Is there a DFDL FAQ somewhere?

Yes....

When should I use an XSD facet like maxLength, and when should I use the DFDL length property?

 Q: Here's part of an example from the DFDL tutorial of a street address:

  <xs:element name="houseNumber" type="xs:string" dfdl:lengthKind="explicit" dfdl:length="6"/>

  Note that the length of the house number is constrained with DFDL.  XSD can also be used to constrain lengths.

  When should you used XSD to do this, and when should you use DFDL?  Should you ever use both?

A: You must use the dfdl:length property, because it can't parse the data without it.
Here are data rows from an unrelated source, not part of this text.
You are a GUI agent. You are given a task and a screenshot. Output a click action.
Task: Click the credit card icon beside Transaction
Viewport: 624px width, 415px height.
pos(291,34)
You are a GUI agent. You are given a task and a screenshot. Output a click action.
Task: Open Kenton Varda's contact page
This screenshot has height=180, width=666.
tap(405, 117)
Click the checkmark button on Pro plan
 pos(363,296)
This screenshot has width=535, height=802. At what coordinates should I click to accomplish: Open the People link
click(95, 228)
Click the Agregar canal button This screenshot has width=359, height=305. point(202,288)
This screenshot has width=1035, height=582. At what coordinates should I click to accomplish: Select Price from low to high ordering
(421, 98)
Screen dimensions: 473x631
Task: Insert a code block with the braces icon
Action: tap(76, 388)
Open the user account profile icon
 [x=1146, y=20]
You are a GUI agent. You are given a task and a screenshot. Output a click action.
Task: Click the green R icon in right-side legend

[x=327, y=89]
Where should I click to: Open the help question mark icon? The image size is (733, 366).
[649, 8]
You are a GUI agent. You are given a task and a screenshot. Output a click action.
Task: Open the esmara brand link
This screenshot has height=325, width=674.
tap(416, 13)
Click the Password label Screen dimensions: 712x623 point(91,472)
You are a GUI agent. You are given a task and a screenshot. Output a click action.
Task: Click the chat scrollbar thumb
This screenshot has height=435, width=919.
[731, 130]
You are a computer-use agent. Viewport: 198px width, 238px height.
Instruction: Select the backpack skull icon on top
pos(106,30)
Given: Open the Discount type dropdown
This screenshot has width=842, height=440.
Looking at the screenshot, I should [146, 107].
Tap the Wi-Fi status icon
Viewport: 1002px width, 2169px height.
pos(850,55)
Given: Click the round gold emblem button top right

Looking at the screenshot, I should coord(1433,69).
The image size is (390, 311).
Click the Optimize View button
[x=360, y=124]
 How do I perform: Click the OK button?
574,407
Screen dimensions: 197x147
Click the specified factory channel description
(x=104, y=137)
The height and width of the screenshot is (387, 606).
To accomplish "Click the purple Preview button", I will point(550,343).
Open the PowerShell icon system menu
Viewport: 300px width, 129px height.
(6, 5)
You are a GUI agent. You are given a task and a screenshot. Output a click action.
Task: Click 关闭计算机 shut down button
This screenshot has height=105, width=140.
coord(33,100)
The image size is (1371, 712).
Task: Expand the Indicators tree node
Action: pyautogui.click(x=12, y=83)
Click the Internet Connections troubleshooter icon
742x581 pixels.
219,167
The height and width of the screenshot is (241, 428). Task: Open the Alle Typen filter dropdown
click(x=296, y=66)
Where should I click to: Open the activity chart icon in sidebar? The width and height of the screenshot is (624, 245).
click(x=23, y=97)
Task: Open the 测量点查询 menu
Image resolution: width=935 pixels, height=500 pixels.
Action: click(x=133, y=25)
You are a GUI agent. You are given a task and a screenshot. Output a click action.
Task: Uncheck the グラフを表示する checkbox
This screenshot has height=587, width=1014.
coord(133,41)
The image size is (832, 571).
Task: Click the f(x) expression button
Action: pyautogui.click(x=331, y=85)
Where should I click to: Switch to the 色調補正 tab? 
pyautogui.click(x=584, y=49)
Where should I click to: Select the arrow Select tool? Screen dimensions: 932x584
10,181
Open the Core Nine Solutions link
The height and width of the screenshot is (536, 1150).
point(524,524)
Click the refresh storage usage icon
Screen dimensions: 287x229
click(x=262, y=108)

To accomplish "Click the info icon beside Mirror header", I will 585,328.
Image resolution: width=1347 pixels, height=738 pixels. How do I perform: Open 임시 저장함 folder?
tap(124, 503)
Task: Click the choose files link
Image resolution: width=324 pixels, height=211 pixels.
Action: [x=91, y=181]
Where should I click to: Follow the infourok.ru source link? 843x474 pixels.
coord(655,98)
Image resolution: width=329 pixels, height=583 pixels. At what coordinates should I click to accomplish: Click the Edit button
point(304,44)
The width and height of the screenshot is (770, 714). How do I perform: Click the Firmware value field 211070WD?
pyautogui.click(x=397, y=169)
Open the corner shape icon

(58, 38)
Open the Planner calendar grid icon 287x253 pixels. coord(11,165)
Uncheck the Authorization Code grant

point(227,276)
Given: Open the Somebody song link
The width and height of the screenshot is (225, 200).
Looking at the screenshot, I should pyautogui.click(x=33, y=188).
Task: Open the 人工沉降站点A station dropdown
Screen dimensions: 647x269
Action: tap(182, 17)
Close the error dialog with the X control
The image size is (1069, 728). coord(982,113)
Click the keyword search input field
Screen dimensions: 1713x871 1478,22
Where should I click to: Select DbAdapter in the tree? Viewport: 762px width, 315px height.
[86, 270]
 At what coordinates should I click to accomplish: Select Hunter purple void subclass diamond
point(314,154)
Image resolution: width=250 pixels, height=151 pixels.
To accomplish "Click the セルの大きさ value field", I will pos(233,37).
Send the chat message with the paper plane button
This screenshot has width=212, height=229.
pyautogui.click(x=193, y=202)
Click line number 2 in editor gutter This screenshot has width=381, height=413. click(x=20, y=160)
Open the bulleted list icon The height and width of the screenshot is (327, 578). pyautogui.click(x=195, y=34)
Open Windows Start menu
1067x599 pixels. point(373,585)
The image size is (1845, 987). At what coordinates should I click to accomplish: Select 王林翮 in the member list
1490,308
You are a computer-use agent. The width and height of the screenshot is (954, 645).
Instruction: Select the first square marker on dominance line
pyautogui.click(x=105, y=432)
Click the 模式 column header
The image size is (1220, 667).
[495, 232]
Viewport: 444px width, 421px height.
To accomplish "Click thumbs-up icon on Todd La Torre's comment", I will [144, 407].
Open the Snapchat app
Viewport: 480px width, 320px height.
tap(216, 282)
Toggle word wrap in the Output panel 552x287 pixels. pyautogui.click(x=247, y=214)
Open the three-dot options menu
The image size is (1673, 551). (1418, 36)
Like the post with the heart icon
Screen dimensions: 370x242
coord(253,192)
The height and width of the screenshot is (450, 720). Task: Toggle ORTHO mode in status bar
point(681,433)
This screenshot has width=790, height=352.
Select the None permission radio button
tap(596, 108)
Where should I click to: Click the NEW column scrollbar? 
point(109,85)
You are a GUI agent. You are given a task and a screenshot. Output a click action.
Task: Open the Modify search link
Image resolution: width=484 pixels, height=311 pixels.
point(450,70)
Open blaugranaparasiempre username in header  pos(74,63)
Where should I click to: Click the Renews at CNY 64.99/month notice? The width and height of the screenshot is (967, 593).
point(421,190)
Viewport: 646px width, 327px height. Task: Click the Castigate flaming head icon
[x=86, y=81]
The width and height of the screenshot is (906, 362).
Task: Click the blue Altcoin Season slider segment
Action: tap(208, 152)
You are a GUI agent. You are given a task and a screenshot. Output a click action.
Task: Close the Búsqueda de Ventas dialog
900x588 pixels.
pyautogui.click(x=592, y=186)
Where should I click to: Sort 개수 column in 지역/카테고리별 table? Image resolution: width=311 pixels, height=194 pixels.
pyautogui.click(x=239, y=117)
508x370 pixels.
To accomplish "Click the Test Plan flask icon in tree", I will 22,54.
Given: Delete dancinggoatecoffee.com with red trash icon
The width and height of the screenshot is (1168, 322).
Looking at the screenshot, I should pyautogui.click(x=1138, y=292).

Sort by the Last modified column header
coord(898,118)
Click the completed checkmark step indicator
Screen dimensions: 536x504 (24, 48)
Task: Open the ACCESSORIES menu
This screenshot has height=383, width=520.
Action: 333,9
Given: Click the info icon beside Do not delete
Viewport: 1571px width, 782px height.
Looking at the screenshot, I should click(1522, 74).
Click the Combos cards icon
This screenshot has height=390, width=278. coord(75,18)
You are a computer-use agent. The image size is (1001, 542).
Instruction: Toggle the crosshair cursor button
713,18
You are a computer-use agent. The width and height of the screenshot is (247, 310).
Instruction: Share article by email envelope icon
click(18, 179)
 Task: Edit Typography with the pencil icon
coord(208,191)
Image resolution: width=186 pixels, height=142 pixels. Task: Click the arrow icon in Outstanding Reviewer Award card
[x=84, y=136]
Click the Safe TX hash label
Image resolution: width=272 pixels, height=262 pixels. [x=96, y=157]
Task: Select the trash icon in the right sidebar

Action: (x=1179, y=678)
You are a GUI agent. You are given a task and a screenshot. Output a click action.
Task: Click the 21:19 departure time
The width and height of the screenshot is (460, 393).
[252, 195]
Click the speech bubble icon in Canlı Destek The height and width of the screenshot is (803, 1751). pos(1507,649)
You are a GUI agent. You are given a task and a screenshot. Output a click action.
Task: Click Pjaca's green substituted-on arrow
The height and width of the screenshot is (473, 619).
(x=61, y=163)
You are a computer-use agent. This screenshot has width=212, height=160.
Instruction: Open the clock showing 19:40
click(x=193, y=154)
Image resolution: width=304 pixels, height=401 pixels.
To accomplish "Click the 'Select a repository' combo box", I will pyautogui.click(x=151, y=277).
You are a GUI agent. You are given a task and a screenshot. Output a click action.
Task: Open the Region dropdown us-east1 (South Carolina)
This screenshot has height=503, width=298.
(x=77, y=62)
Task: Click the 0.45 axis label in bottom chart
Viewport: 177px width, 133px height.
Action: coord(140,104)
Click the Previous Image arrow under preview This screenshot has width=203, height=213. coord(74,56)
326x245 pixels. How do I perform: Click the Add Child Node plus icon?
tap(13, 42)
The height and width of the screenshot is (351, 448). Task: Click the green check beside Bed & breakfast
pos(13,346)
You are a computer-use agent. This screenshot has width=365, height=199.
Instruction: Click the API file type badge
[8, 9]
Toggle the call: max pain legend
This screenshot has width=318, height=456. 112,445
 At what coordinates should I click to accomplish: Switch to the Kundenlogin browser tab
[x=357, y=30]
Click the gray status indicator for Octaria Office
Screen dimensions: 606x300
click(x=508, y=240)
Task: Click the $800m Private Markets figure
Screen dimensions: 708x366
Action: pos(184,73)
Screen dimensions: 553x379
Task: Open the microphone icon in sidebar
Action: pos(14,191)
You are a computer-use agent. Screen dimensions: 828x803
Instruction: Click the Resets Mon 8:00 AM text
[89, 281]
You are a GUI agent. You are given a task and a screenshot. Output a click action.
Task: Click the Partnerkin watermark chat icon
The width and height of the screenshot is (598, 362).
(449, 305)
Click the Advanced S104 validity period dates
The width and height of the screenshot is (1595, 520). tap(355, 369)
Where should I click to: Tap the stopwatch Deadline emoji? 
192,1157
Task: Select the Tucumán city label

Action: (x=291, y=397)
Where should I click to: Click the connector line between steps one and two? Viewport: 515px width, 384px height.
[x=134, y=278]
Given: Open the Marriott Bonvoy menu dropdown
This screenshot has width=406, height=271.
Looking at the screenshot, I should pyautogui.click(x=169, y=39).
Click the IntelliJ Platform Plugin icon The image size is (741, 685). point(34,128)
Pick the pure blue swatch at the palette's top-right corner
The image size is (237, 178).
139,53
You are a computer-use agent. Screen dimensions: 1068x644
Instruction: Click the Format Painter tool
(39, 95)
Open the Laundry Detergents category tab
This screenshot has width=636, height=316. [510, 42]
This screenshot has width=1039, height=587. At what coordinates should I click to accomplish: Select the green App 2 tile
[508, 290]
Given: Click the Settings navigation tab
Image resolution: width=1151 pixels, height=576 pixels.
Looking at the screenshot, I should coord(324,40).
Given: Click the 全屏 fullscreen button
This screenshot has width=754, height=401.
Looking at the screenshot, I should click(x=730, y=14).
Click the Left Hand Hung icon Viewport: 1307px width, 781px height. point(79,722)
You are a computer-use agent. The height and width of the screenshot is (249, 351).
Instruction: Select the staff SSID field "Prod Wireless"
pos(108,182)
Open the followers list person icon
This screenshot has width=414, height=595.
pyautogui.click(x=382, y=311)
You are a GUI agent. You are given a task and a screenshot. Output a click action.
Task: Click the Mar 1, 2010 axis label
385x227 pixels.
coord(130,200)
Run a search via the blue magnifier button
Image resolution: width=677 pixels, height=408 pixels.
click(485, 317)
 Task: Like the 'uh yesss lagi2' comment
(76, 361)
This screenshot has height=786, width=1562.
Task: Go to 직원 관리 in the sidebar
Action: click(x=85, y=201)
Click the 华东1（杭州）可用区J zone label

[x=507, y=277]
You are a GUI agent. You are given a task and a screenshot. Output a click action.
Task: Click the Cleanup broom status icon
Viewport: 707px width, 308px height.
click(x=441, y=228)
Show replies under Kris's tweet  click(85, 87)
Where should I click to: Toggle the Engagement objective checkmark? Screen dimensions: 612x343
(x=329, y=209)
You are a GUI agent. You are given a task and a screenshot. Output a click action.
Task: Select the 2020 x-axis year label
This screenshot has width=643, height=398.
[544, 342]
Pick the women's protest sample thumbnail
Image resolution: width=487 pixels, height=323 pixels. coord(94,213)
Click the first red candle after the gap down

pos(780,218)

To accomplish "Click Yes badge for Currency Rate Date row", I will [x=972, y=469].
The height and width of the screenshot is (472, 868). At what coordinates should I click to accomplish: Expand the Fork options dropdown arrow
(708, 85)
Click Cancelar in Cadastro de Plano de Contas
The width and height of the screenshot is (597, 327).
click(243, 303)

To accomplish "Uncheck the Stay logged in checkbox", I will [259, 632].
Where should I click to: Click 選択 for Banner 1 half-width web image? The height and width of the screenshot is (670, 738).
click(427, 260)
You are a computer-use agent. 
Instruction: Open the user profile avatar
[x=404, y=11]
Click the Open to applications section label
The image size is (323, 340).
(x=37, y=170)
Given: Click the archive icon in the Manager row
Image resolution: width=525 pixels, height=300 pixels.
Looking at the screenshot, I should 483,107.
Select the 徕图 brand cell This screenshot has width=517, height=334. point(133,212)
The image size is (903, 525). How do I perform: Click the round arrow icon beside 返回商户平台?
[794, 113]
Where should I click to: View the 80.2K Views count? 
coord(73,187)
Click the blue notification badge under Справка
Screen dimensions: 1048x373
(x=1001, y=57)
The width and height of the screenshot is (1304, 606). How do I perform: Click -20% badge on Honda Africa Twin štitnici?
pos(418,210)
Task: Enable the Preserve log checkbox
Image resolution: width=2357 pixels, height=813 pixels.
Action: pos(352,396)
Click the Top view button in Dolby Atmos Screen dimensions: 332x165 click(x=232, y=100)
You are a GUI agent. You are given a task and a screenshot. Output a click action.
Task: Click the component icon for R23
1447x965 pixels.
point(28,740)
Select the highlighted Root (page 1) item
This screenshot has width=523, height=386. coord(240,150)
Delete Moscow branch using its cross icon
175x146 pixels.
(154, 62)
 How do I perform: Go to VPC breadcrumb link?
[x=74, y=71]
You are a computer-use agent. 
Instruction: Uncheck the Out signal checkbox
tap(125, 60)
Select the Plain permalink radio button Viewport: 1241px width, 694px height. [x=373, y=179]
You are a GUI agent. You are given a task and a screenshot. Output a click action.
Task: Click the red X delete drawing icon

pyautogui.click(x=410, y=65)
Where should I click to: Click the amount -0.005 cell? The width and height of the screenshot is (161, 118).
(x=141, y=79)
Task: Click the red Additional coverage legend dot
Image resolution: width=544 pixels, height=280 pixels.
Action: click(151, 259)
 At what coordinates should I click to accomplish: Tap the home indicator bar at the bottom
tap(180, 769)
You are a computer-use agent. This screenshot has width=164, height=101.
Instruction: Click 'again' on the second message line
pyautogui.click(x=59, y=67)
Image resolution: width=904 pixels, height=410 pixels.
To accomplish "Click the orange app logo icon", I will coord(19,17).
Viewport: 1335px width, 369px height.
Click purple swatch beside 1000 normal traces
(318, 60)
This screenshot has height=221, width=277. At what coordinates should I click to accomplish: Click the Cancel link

You may use the XSD facets to check further, and it often makes sense to use both.

Consider

  <xs:element name="article" type="xs:string" dfdl:length="{ ../header/articleLength }" dfdl:lengthKind='explicit'/>

Now the length is coming from a field someplace at runtime. Validating that it is within some additional constraints on maxLength might be very valuable. To do that you nave to write the more verbose:

<xs:element name="article" dfdl:length="{ ../header/articleLength }" dfdl:lengthKind='explicit'>
<xs:simpleType>
<xs:restriction base="xs:string">
<xs:maxLength value="140"/>
</xs:restriction>
</xs:simpleType>
</xs:element>

Not too bad actually. And if you can reuse some simple type definitions it's not bad at all.

One further point. Suppose you want to parse the string using the header-supplied length, but it's flat out a parse error if the length turns out to be greater than 140. You can ask the DFDL processor to check the facet maxLength at parse time using an assertion like this:

<xs:element name="article" dfdl:length="{ ../header/articleLength }" dfdl:lengthKind='explicit'>
<xs:simpleType>
<xs:annotation><xs:appinfo source="http://www.ogf.org/dfdl/dfdl-1.0">
<dfdl:assert>{ dfdl:checkConstraints() }</dfdl:assert>
</xs:appinfo></xs:annotation>
<xs:restriction base="xs:string">
<xs:maxLength value="140"/>
</xs:restriction>
</xs:simpleType>
</xs:element>

The dfdl:assert statement annotation calls a built-in DFDL function called dfdl:checkConstraints, which tells DFDL to test the facet constraints and issue a parse error if they are not satisfied. This is particularly useful for enumeration constraints where an element value is an identifier of some sort.